This past fall semester, I had the incredible opportunity to study abroad at Victoria University of Wellington in Wellington, New Zealand from June to December. This semester abroad related perfectly to my global theme (global public health) because I was focusing on fulfilling some of my global public health minor credits. This included taking classes such as Biology of Disease and Sociology of Reproduction and Gender, all taught from the New Zealand perspective.
I cant even begin to describe how many new things I learned from this experience. First of all, it was incredibly eye-opening to learn about public health from the New Zealand perspective. Not only were my classes centered around public health issues that are endemic to New Zealand, such as asthma (New Zealand has the second highest rate of asthma among children in the world) and rising rates of Multiple Sclerosis, but they also focused on how New Zealanders work to combat infectious diseases that are prevalent around the world.

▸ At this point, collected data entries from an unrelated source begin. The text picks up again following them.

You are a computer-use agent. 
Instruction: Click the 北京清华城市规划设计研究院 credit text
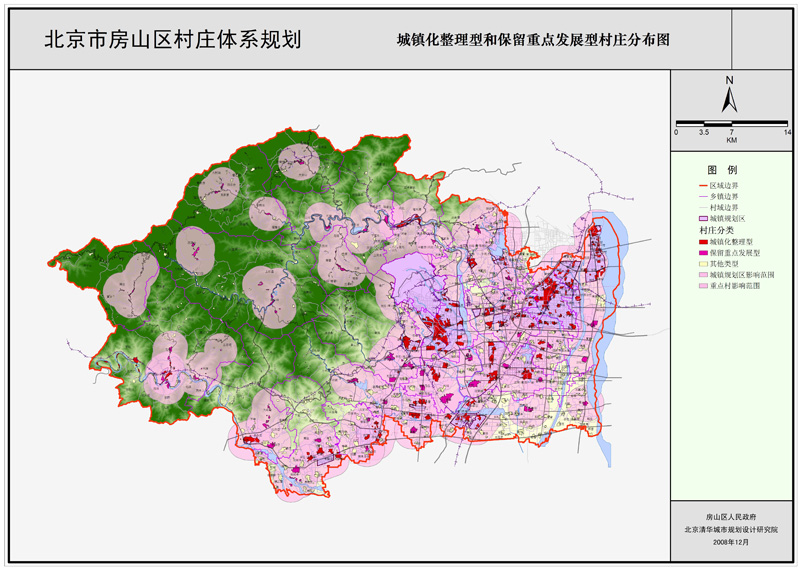[731, 530]
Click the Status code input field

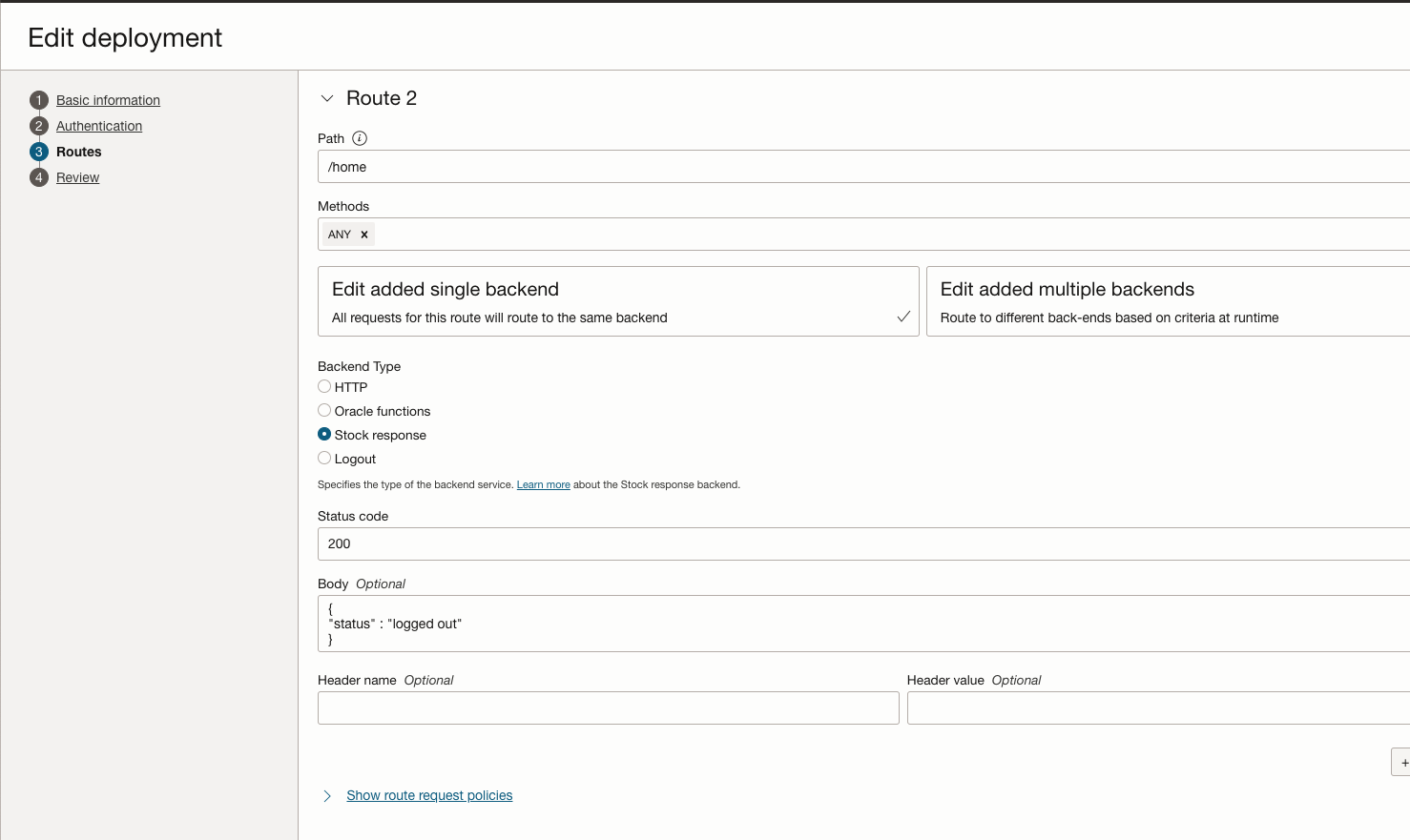(x=859, y=544)
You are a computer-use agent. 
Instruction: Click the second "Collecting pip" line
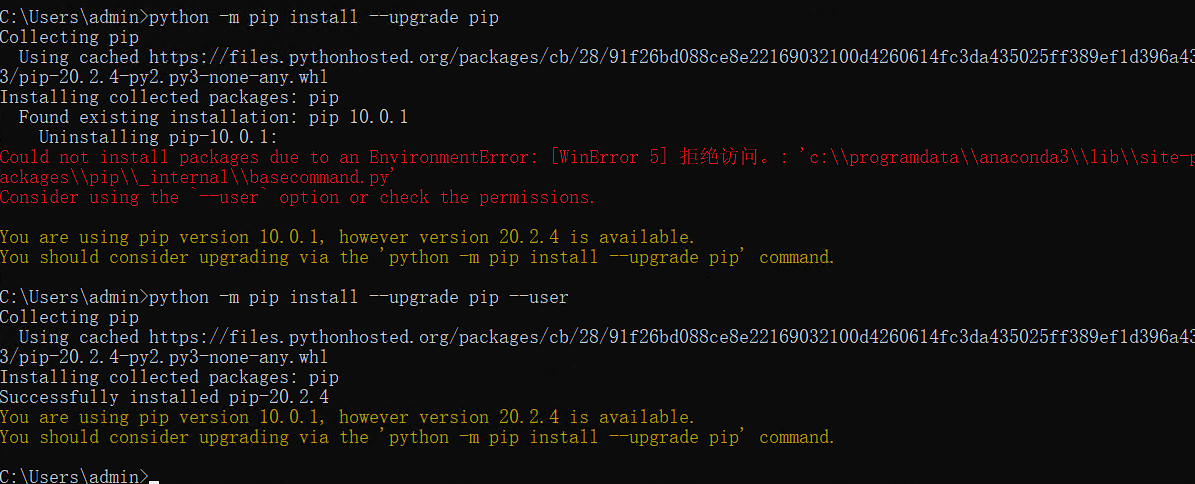69,317
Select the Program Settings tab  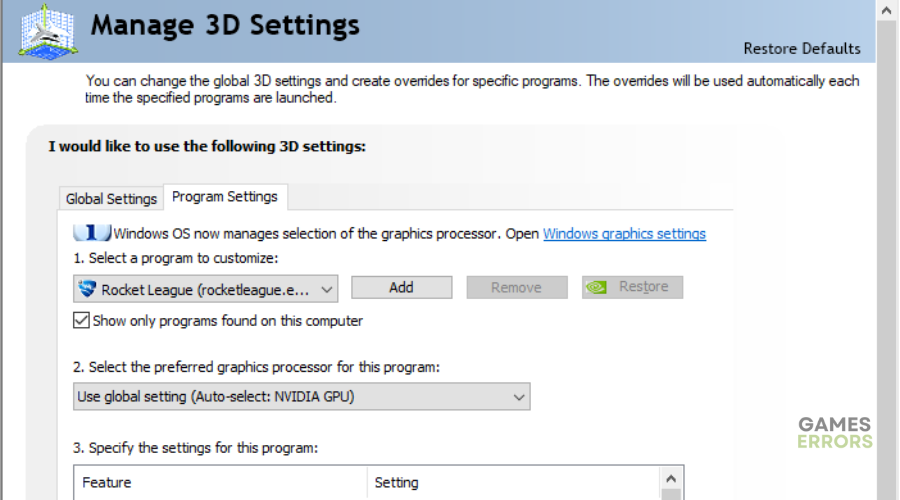click(225, 197)
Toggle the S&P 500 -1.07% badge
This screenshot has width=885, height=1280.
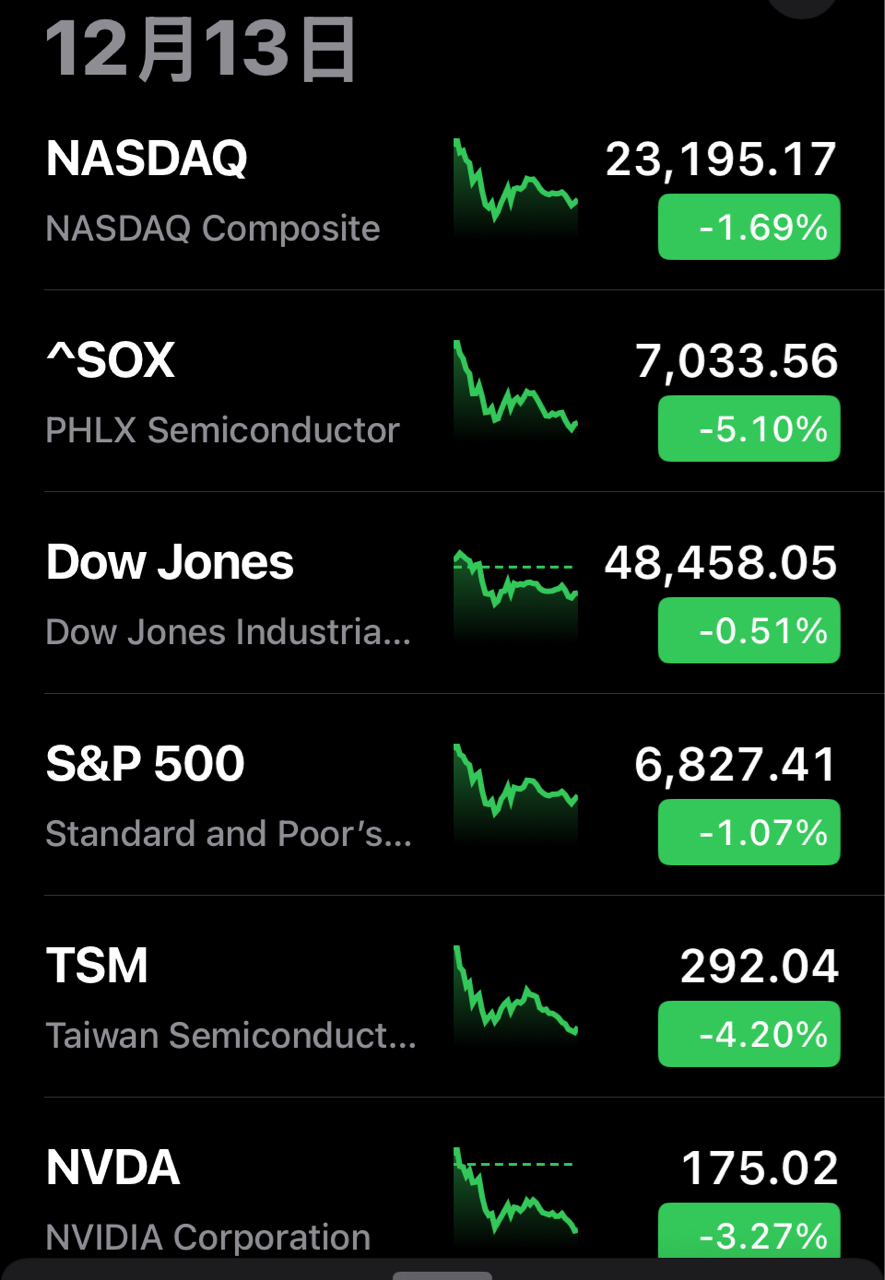tap(748, 833)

I also learned so much about earth sciences, such as seismology and volcanology, just by being in a place that is so tectonically active. It’s hard to live in a country that experiences earthquakes almost monthly and not learn anything about them! New Zealand also has flora and fauna that are unique and found nowhere else in the world. A perfect example of this is the Kea: the world’s only alpine parrot found in the Southern Alps that also likes to attack unsuspecting hikers. Through seeing and being among the wildlife, I learned so much about unique ecological systems and how human interaction greatly affects them.
My leadership skills grew immensely from this abroad experience. One of the most important skills for a leader to have is the ability to listen to multiple opinions and ideas and find a way to connect them. Many of my classes had group-based projects where I had the opportunity to work with many students from different areas of New Zealand and around the world. This increased my ability to communicate with other students who come from different perspectives which heightened leadership skills that I had worked on building before my study abroad.
New Zealand is a small country (roughly the size of Colorado), but it is gaining recognition and its population is growing larger and larger each year due to high immigration rates as well as more local families having children. This makes me wonder how the impact of New Zealand on the rest of the world will change over the next few years.